**TEXT:**
Tuesday, November 13, 2007

Bump debriefing, part three: Tab

The second theme of the well-tempered tournament is the tab room. (Forgive me two entries in one day, but I'm on a bagel.)

Needless to say, I am found mostly in tab rooms nowadays when there’s a tournament to be had. This does not come from fear of debate, but simply from evolution. The longer you’re around, the more likely you’ll end up working behind the scenes, if you are so inclined. When I first started helping out in tab, it was at MHLs, and they were still being done on index cards; real old-timers like to regale comparative newbies like me with tales of doing invitationals on index cards, taking up entire gymnasium floors with the pairings and, no doubt, barely making the things happen even remotely accurately. When I started, the tabbing software was Mac-based, and touchy. People would literally massage their machines while the bits and bytes of the pairings were assembled and printed, because the slightest sand in the programming oyster inevitably led to [I can’t imagine where this metaphor is supposed to be heading, but the point I’m trying to make is that all hell would break loose more often than not, so if you have some way of cleverly saying that, have at it]. The software was much more stable after it was ported over to the PC platform, but even today it’s still occasionally touchy, as I have often remarked. But the problem is, it doesn’t look touchy. It looks as easy as pie. Enter the data, press some buttons, print up the schematics, hand out the trophies.

**RECORD LIST:**
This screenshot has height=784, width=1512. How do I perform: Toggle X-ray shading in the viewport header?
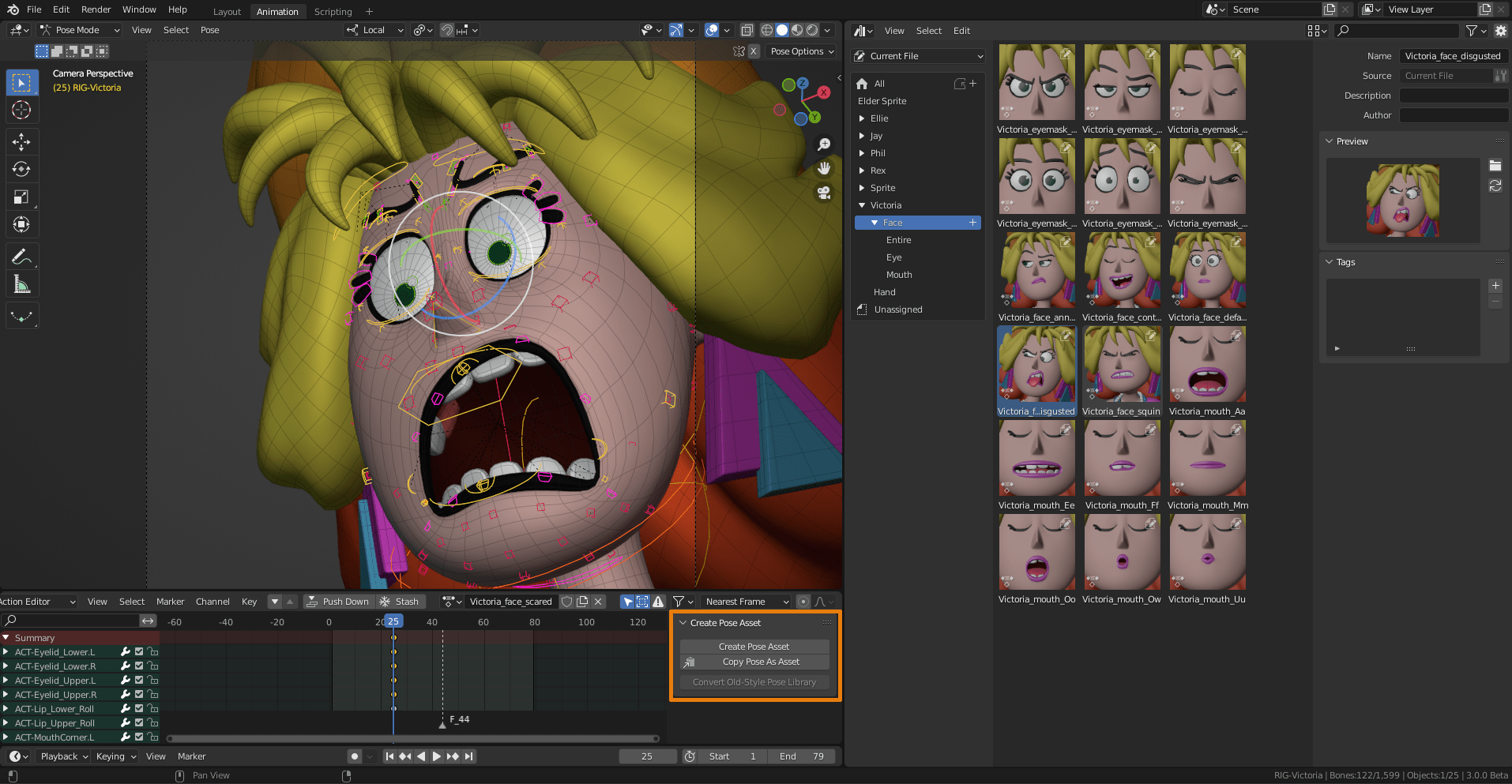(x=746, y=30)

...

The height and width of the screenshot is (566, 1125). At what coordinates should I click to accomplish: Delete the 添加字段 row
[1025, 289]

...

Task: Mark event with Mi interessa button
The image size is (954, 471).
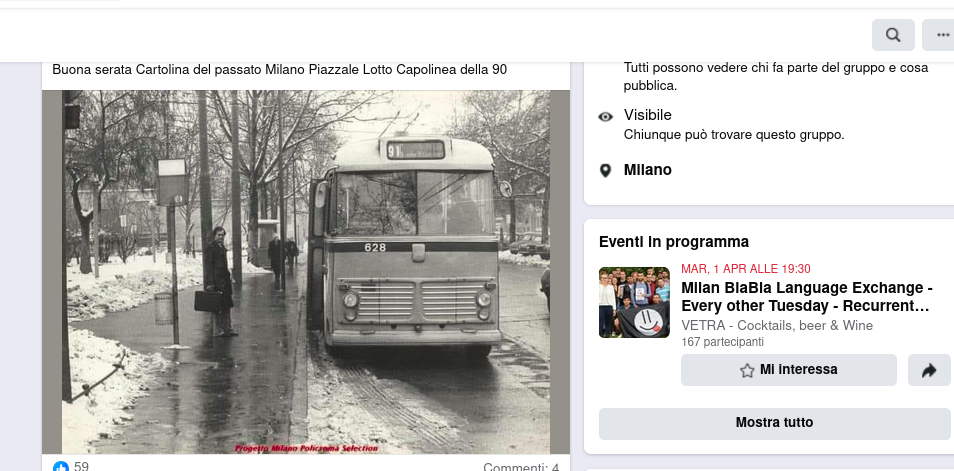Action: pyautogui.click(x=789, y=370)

**EXERCISE TASKS:**
[A] Answer these from the tab room post:
(i) What were MHLs still being done on when the writer first started helping out in tab?
(ii) What kind of computer did the tabbing software first run on?
(iii) After the software moved to which platform did it become much more stable?
[B] Resume the tab room post, picking up right after its last sentence.
These records come from a different source than the text.

**ANSWERS FOR THE TASKS:**
[A]
(i) Index cards.
(ii) Mac.
(iii) The PC platform.

[B]
If only.

It has been said, accurately, that around here we have something like a floating tab room, with the same people alternating through it week after week, and this is true. There is nothing you can throw at most of these people that they haven’t seen before (especially now that we’ve gone through the 96 Tears episode a few weeks back). When a problem comes up, someone knows how to solve it. When I first started going to tournaments, there was inevitably at every tournament a point where everything went into suspended animation, where the computer ate the data or something, and everyone just sat around waiting for someone to fix it. Often that meant reentering skadoodles of data while the parents sent out for another round of debate ziti. Those moments nowadays are rare. Even when one of us magically erases the first five rounds, there’s a backup handy on a flashdrive, and even a second computer. We’re always ahead of the game. You can trust us on this stuff.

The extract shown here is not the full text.